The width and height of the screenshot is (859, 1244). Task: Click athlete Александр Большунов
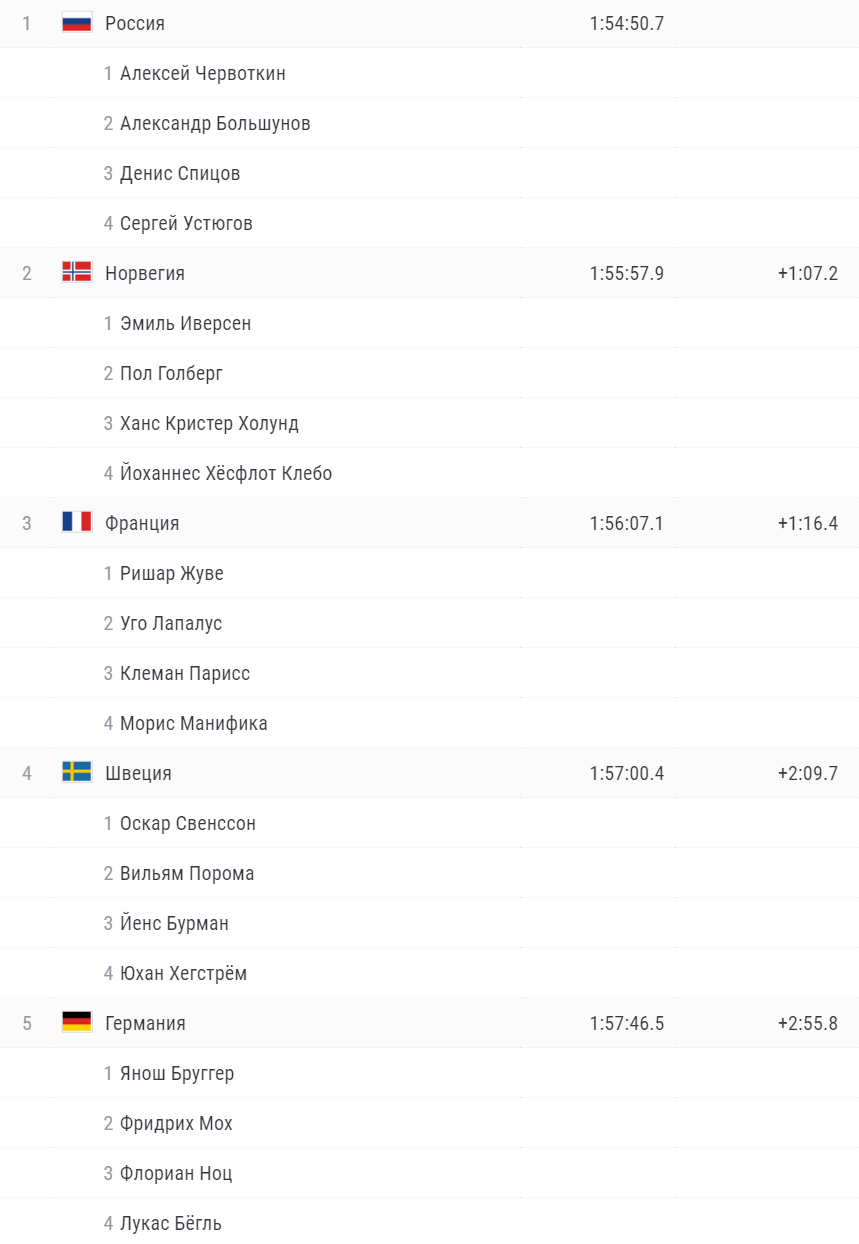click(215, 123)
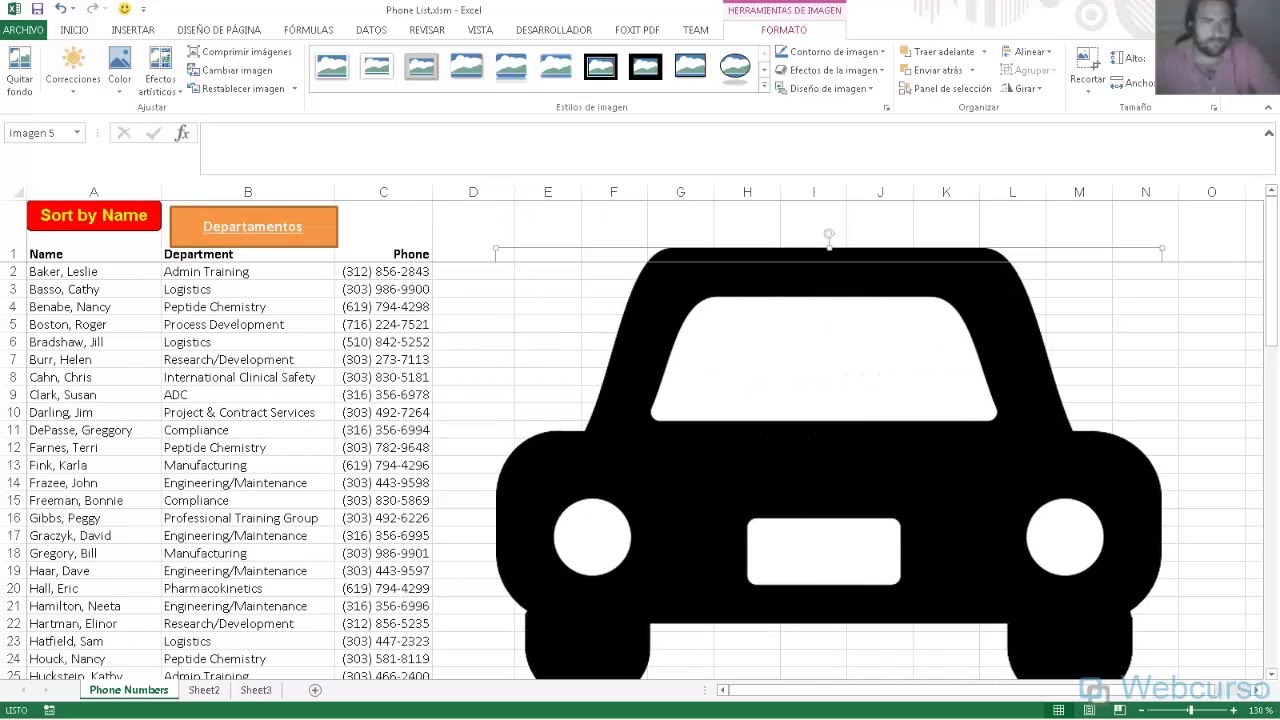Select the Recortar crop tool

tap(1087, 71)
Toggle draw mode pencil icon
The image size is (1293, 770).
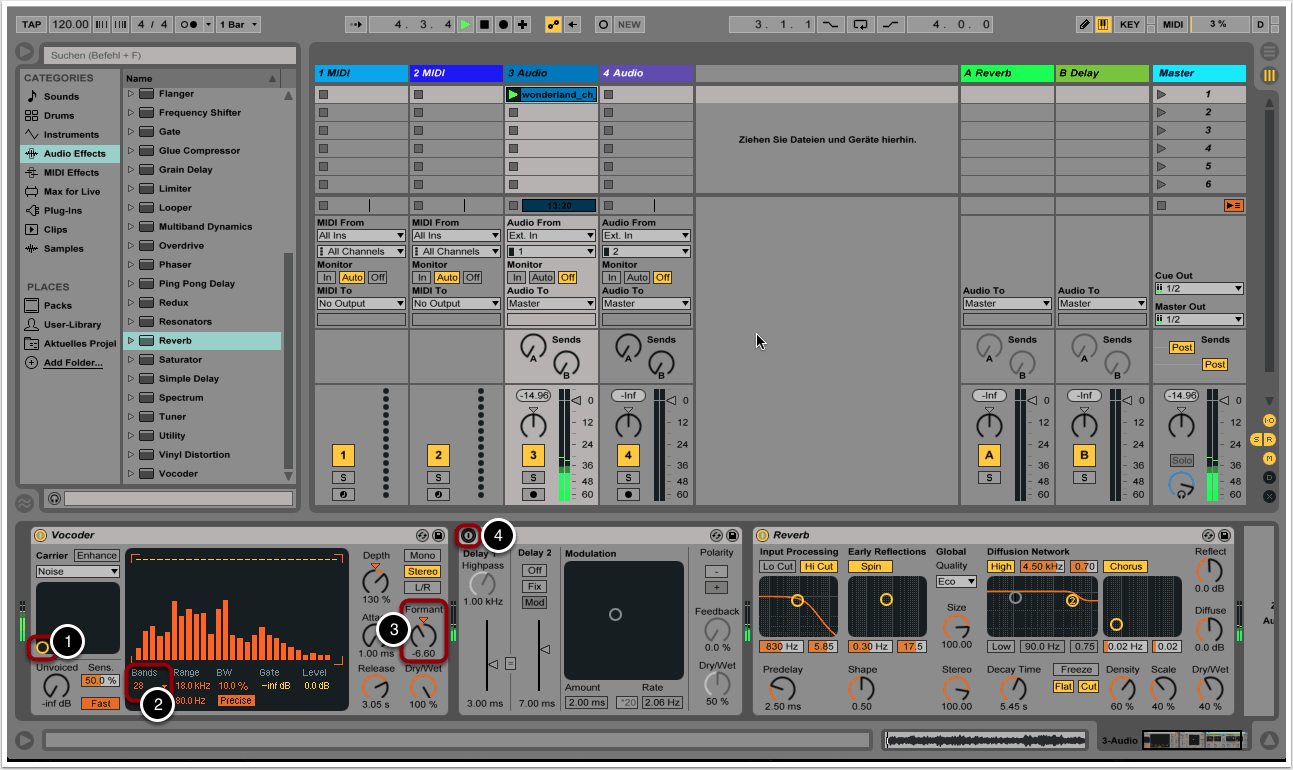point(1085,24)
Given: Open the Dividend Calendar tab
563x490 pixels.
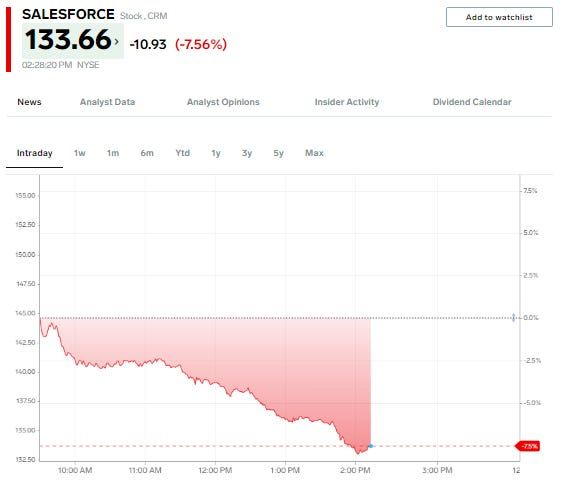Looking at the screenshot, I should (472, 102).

-=-=-=-=-

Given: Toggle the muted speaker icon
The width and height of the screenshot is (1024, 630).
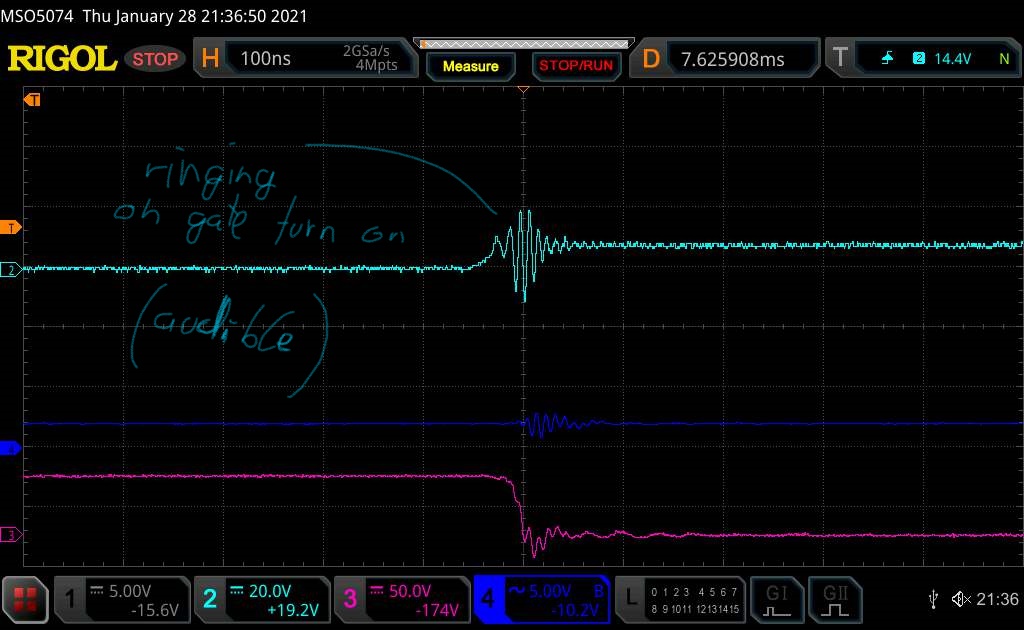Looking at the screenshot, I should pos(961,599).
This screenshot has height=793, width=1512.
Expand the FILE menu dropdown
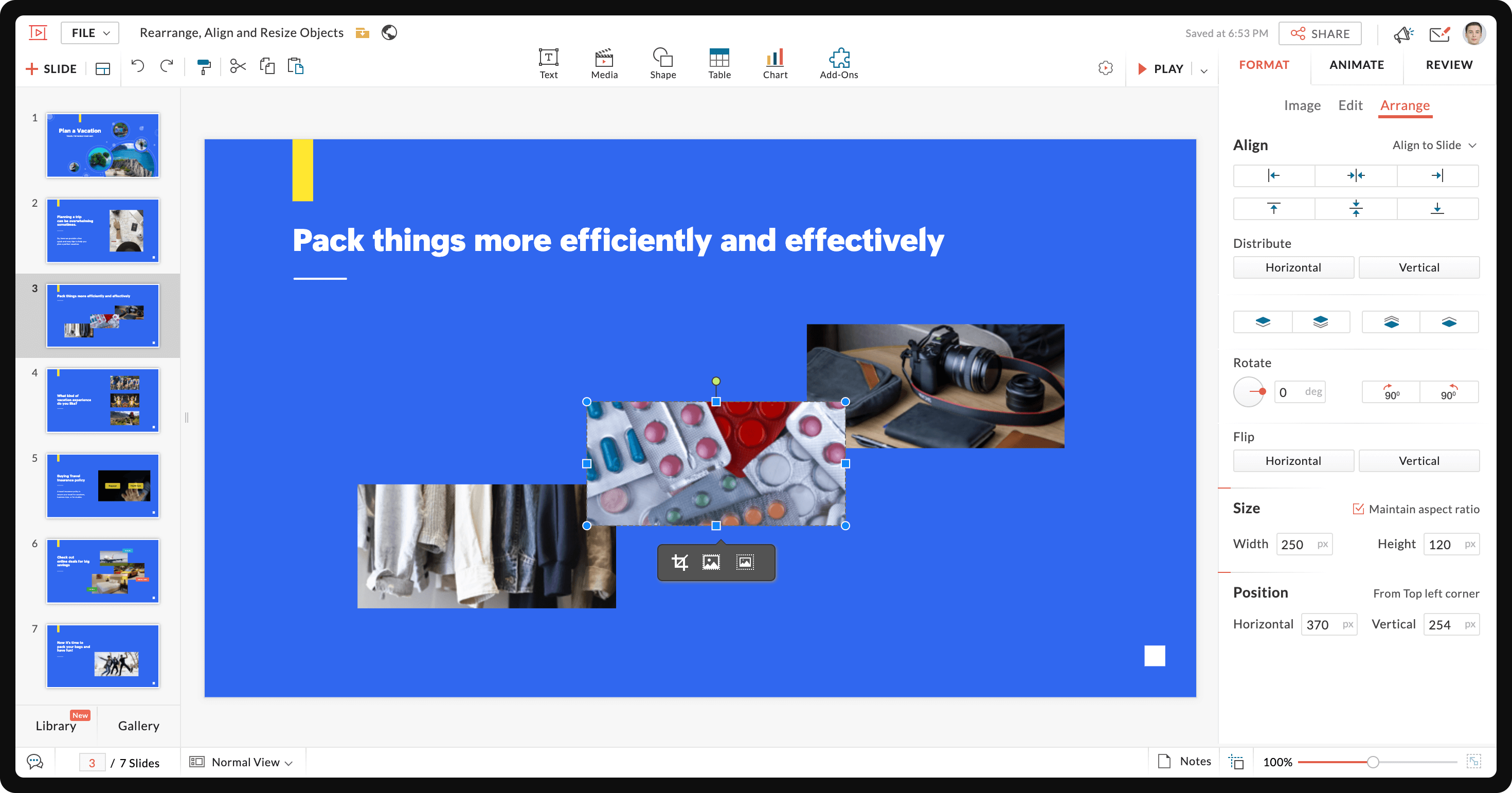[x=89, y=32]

-=-=-=-=-

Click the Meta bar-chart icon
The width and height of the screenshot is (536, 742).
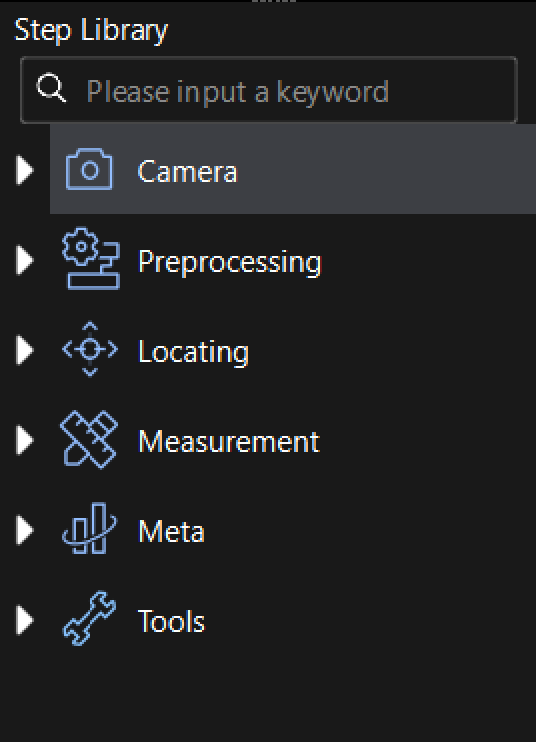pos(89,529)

-=-=-=-=-

Work to complete:
The lines in the records above that include the word "Given" must be copied out.

Task result:
Given: Open the Dividend Calendar tab
Given: Toggle the muted speaker icon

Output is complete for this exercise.